* ENTRIES SHOWN
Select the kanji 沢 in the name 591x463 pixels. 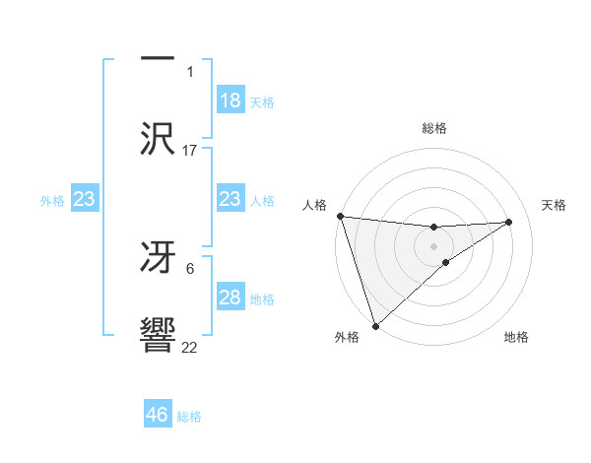tap(159, 139)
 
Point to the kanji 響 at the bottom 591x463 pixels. tap(159, 335)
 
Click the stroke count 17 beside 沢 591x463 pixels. tap(190, 150)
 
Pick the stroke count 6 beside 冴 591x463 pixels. tap(190, 268)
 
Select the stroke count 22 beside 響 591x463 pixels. tap(190, 347)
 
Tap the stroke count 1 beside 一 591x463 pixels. tap(190, 71)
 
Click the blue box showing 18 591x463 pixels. tap(230, 100)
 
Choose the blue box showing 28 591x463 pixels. tap(230, 298)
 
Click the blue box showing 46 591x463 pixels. tap(158, 415)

* TASK INSTRUCTIONS
Return each line of the records above that contains the word "beside". Case counts.

* FULL RESPONSE
Click the stroke count 17 beside 沢 591x463 pixels. tap(190, 150)
Pick the stroke count 6 beside 冴 591x463 pixels. tap(190, 268)
Select the stroke count 22 beside 響 591x463 pixels. tap(190, 347)
Tap the stroke count 1 beside 一 591x463 pixels. tap(190, 71)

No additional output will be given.